Directed by: Amit Sharma
Starring: Arjun Kapoor, Sonakshi Sinha, Manoj Bajpai, Raj Babbar and Deepti Naval
What it’s about:
The film is about a boy from Agra named Pintoo (Arjun Kapoor) who is a self-styled Superman. He is always ready to help anyone in distress, mostly damsels. While on a trip out in Mathura with his friends, he spots Radhika (Sonakshi) being dragged by into a car by Gajender Singh (Manoj Bajpai). His intervention leads to a fight in which he slaps Gajender, not knowing that the man he has hit is the most feared man in the vicinity. Seconds later, there is a rain of bullets on him from Gajender’s men and he is forced to flee with Radhika. He then finds out that Radhika is running away from home, as Gajender is forcing her to marry him. What follows next is a cat-and-mouse chase across Agra and Mathura in the midst of which Pintoo and Radhika fall in love.

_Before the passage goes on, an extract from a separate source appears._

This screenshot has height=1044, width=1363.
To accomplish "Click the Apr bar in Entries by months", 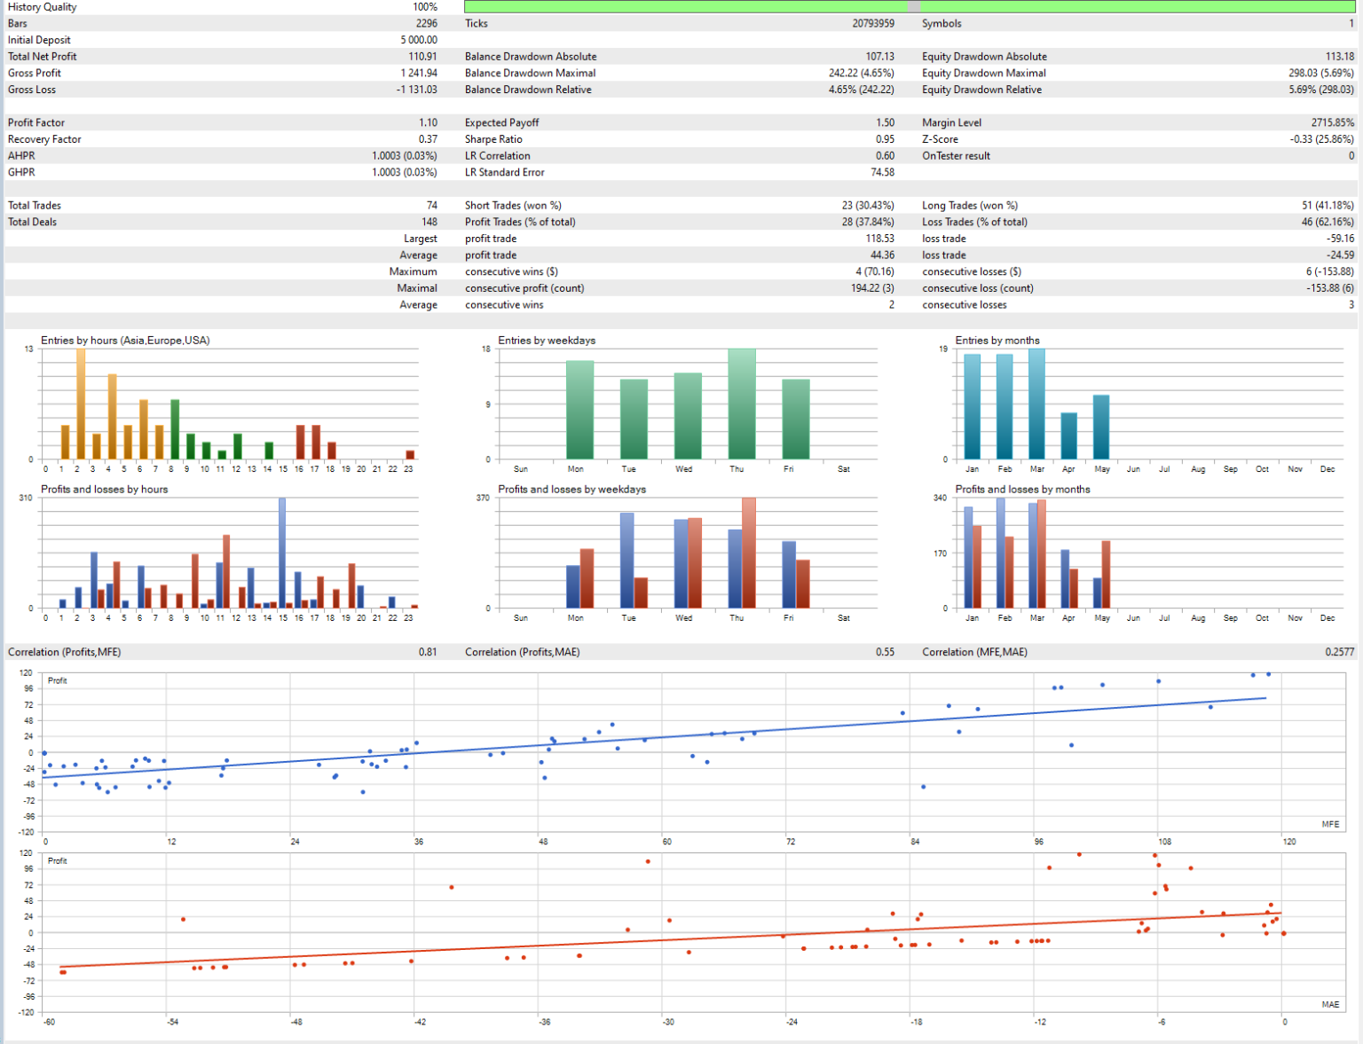I will [x=1068, y=436].
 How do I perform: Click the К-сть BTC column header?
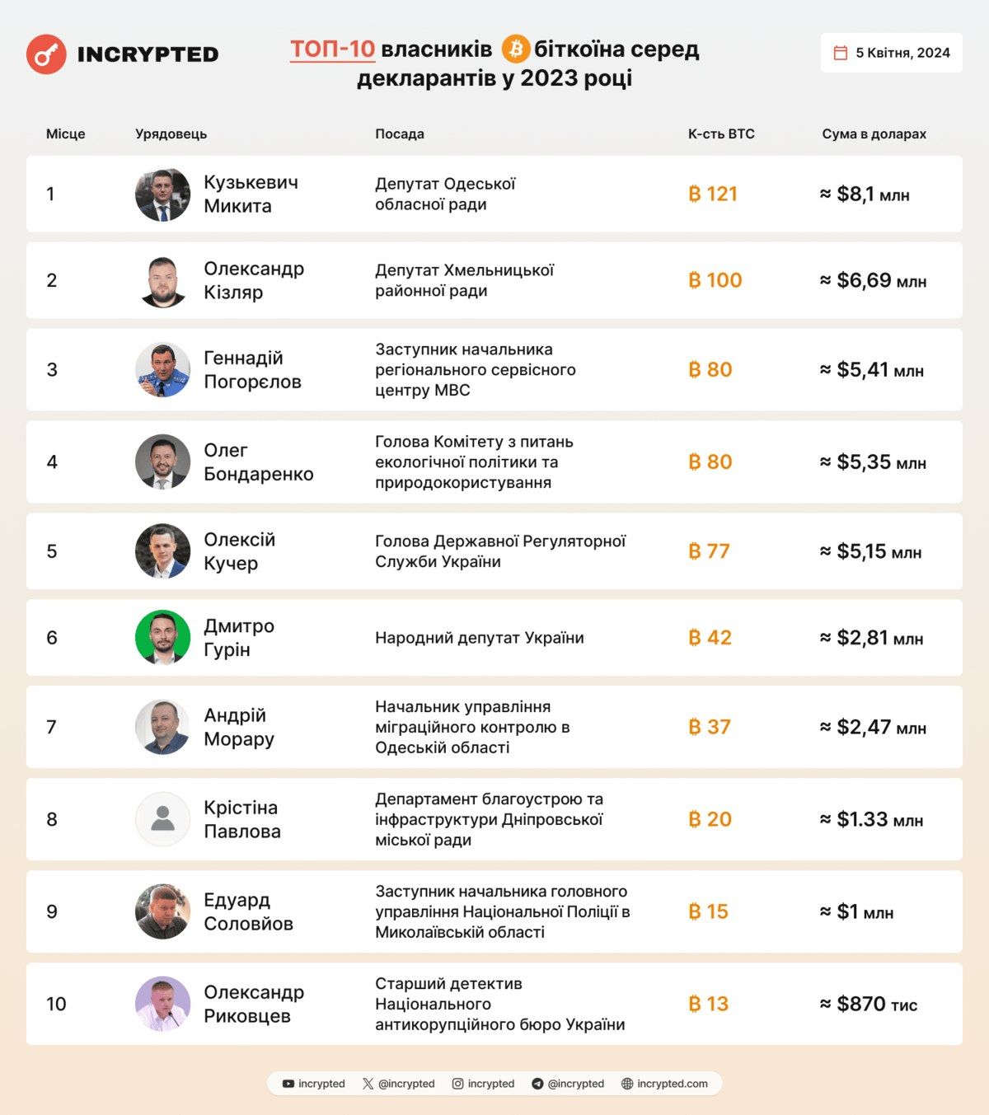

It is Amit Sharma’s first film as a feature film director (he’s made some remarkable ad films earlier – the most notable being the Google commercial) and whatever the fate of the film, it looks like the director is here to stay. He gets all the Bollywood notes right. The story is thin but Sharma keeps you absorbed with his stylish treatment and quick narrative. He understands the limitations of the story so he focuses intricately on the entire ambience and characters. Tevar is a classic example of a not-so-novel story told in the most stylish manner. Added to that, the director displays his finesse in all the clap-tracks, which form the crux of the film. From the glossy songs to the larger-than-life introductions to the power-packed dialogues, Sharma plays to the gallery knowing fully well where he’s going to get the ceetees and the taalis. Sharma’s biggest triumph is his casting – even when it comes to the smallest of characters. That itself makes the film look fresh. For Arjun, this is easily a film that could’ve been his launch pad. You would’ve thought that a film like Tevar and a character like Pintoo could’ve been carried off only by a superstar. But Arjun delivers big time. Tevar establishes his star persona like no other film has done before. Sonakshi Sinha makes a big impression and gets all her nuances right. The ‘Joganiyaa’ song is a perfect showcase of what the actress is capable of (shot wonderfully by Sharma). Manoj Bajpai is an absolute delight. He is mad (watch him making the most unusual proposal in the history of the world) and menacing (even in boxer shorts) in equal doses. Camerawork by Laxman Utekar is simply stunning and perhaps the best in recent times. The dialogues are perfectly in sync with the mood of the film.
The problem with Tevar is that it is a remake of a south film from 2003 and the story, at times, not only seems dated but you can predict almost every scene. The film gets too violent after a point. And though Sharma manages to keep the action real in almost the entire film, one wonders why he had to succumb to the ‘cable action’ in the climax that spoils the fun. A more real, more earthy and more effective climax would’ve made a world of difference. The screenplay, at times, challenges your sensibilities and that’s sacrilege coming from a new-age director.
What to do:
Tevar is pure and unapologetic commercial cinema served on a glossy platter. If that’s your cup of tea, this one is a treat.